But you can never really be certain as to who believes and who does not. There is much talk at the moment of a new trend among bankers and brokers to employ astrologers who use zippy computer software programmes in order to make predictions about the markets; but no one in the City is naming any names, and neither are their astrologers, who cite a doctorly code of confidentiality. Astrology may have been absorbed into mainstream popular culture - to the extent that so august a body as the Abbey National has just produced a booklet for its customers called "Your Astrological Guide to a Secure Future" - but even in the New Age 1990s, there is still a sense of embarrassment attached to consulting an astrologer on a personal basis. Whereas one might openly read Shelley von Strunckel in a newspaper - and tell one's friends about her predictions, in a spirit of camp irony mingled with true hopefulness - it's quite another thing to reveal that you have gone all the way with Shelley, and that you take her entirely seriously. Thus her list of private clients, which is said to include politicians, celebrities and businessmen, remains confidential: "We've got to the point where broadsheet newspapers are willing to have an astrologer on their pages," von Strunckel says, "but we haven't yet got to the point where eminent people will admit to using an astrologer."

Ms von Strunckel hopes that her profession will soon be taken more seriously by sceptics; and that those who take it seriously in private will start doing so in public. "I just want it to be judged fairly," she says. "Patric's passing was the end of an era, and now we are in a new era. Yes, I have inherited the Evening Standard - which is the passing of the mantle - but I have also inherited the burden, which is to take astrology further."
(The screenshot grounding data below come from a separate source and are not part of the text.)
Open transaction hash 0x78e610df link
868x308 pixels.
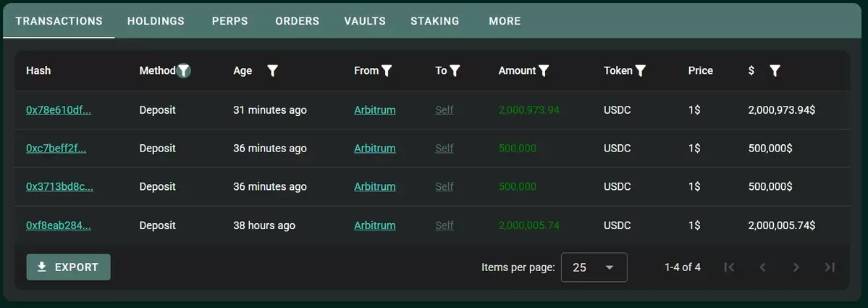pos(59,110)
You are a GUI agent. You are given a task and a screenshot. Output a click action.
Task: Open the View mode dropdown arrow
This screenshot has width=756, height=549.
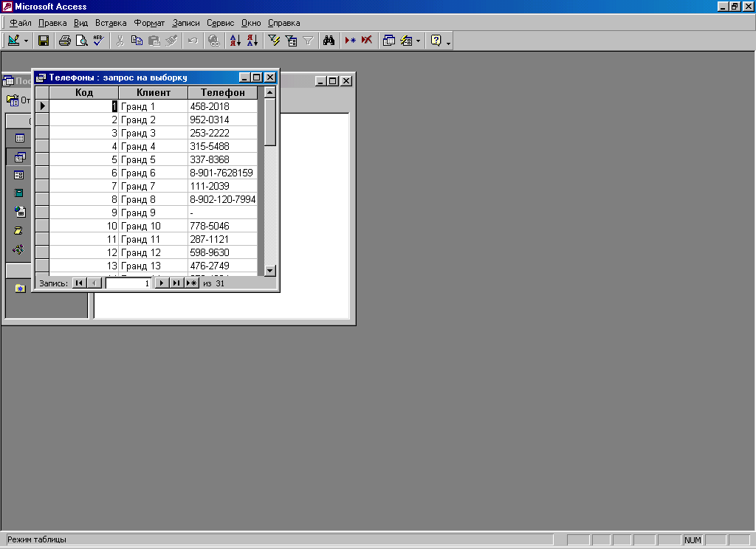point(27,41)
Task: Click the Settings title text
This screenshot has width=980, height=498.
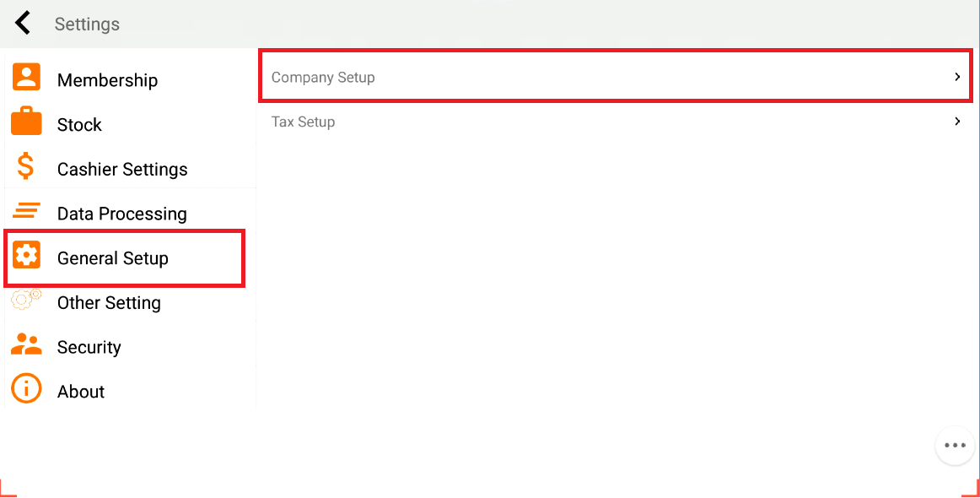Action: tap(87, 24)
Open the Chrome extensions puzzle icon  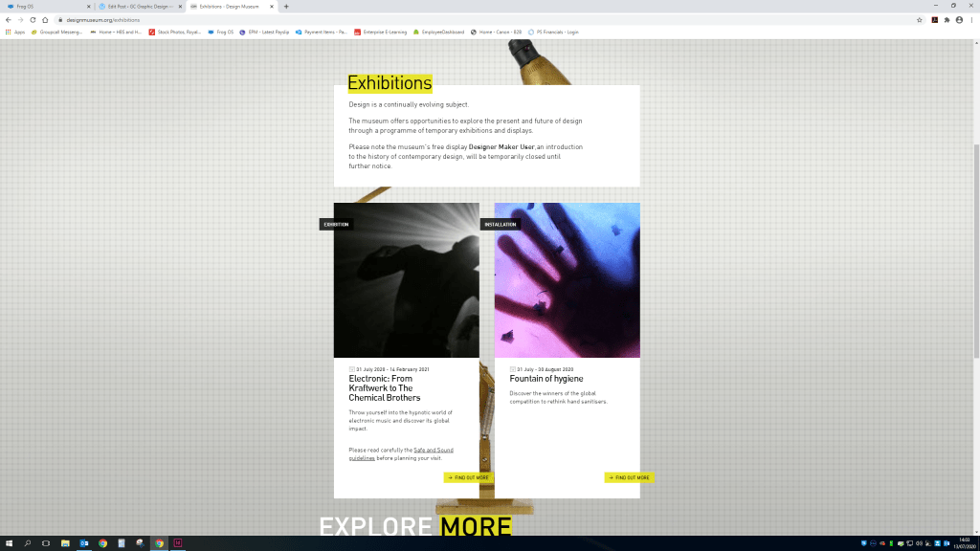point(947,19)

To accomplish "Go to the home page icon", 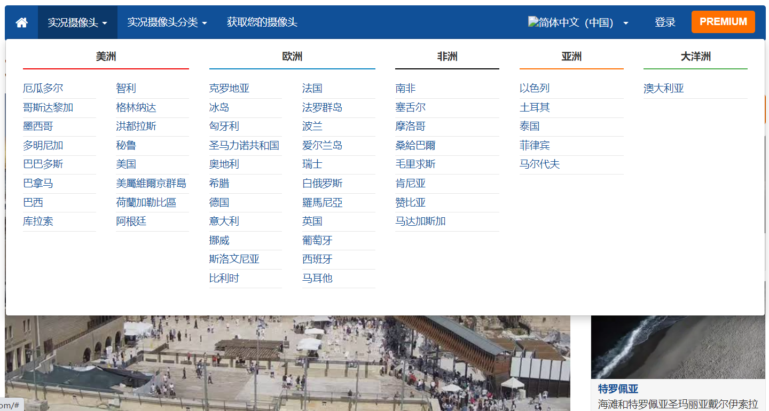I will [22, 23].
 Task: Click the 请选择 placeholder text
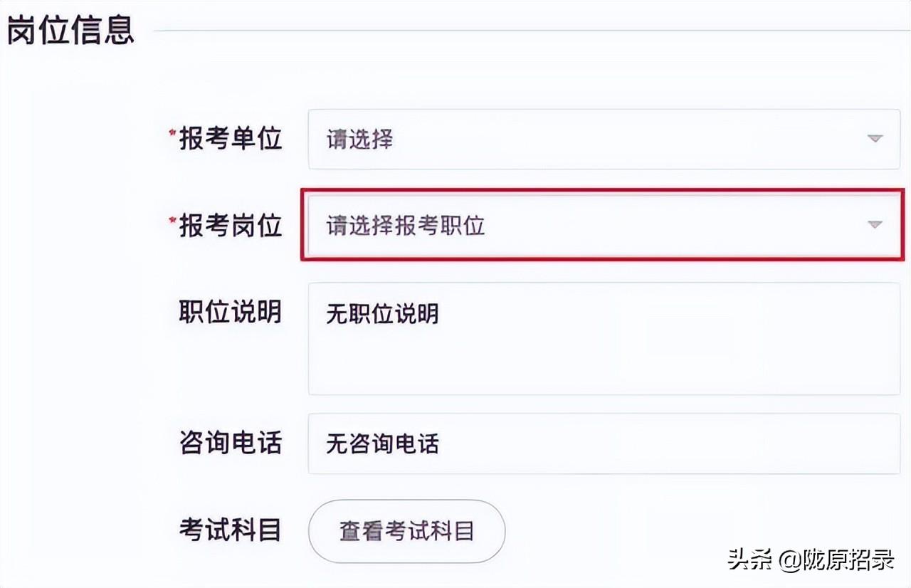coord(359,140)
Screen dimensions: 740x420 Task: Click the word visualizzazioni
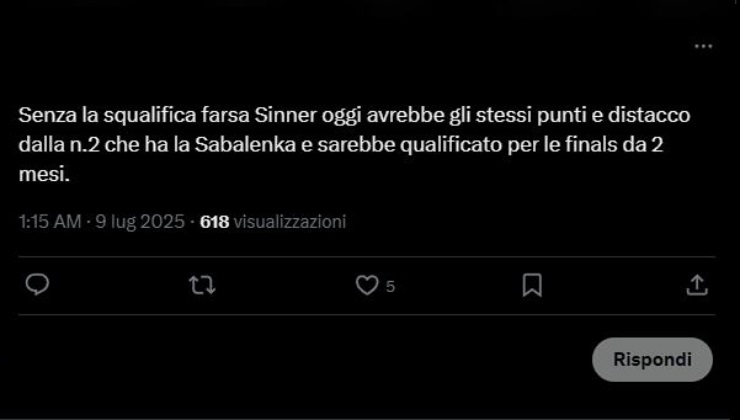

It is easy to see why her fans choose to trust von Strunckel. Marriages may fail, jobs disappear, houses be repossessed: but Shelley provides a positive look into the future (a typical Shelleyism, for example, is "Conversations that appear to be going nowhere could prove to be very interesting"). She is, moreover, exceedingly good at making her listener feel like the centre of attention - the centre of the universe, in fact - as she gazes at you with her big, unwavering hazel eyes, while explaining how the planets move around you in a stately, celestial cycle. In doing this, she is reassuring and discreet - rather like an expensive Harley Street psychiatrist; and she cleverly implies that the people who turn to astrology do so because they are intelligent, thoughtful, and full of insight. She assumes, grandly, that all right-thinking people are on the same side - the side of astrology - and is prone to such sweeping statements as this: "We are at a point in our culture where we are returning to an understanding of our symbolic universe, as well as a literal universe of cause and effect. And we are beginning to remember - and I say remember, because we understood this until the scientific revolution - we are beginning to remember the interconnectedness of nature."

Von Strunckel also seems to suggest, in a fashionably green way, that by ignoring astrology in the past, we lost touch with the rhythms and patterns of the natural world. "This is what has led to the current ecological crisis," she says. "We think we can do anything with science - but we can't, we have to honour nature. In a way, astrology is the most natural thing in the world. All it does is notice what exists. Early astrologers noticed the relationship between events and planetary patterns. So it is actually rooted in reality. It's terribly simple, and very sensible."

She is, therefore, somewhat disapproving of Mystic Meg, the News of the World astrologer who dresses up in extraordinary outfits - Gypsy Rose meets Cleopatra on the Starship Enterprise - and gazes into a crystal ball while making bizarre predictions on BBC1's National Lottery Live ("Twins wearing peach will be lucky... and a prize for a Scorpio connected with the letter J"). "Mystic Meg is pure entertainment," says von Strunckel with a laugh that is somewhere between a snort and a tinkle. "She's Las Vegas through and through."

LIKE VON STRUNCKEL, most astrologers are rather sneery about Mystic Meg. And you can see why they would find her so irritating: here they are, almost on the verge of respectability with their computers and charts and retainers from City institutions; and Meg is still messing around with a fake crystal ball. "Mystic Meg represents the last of the old-style mumbo jumbo, end of the pier performers," says Jonathan Cainer, the Daily Mail's astrologer who modelled his style on Patric Walker's; one senses that he, and others like him, wish she would go away.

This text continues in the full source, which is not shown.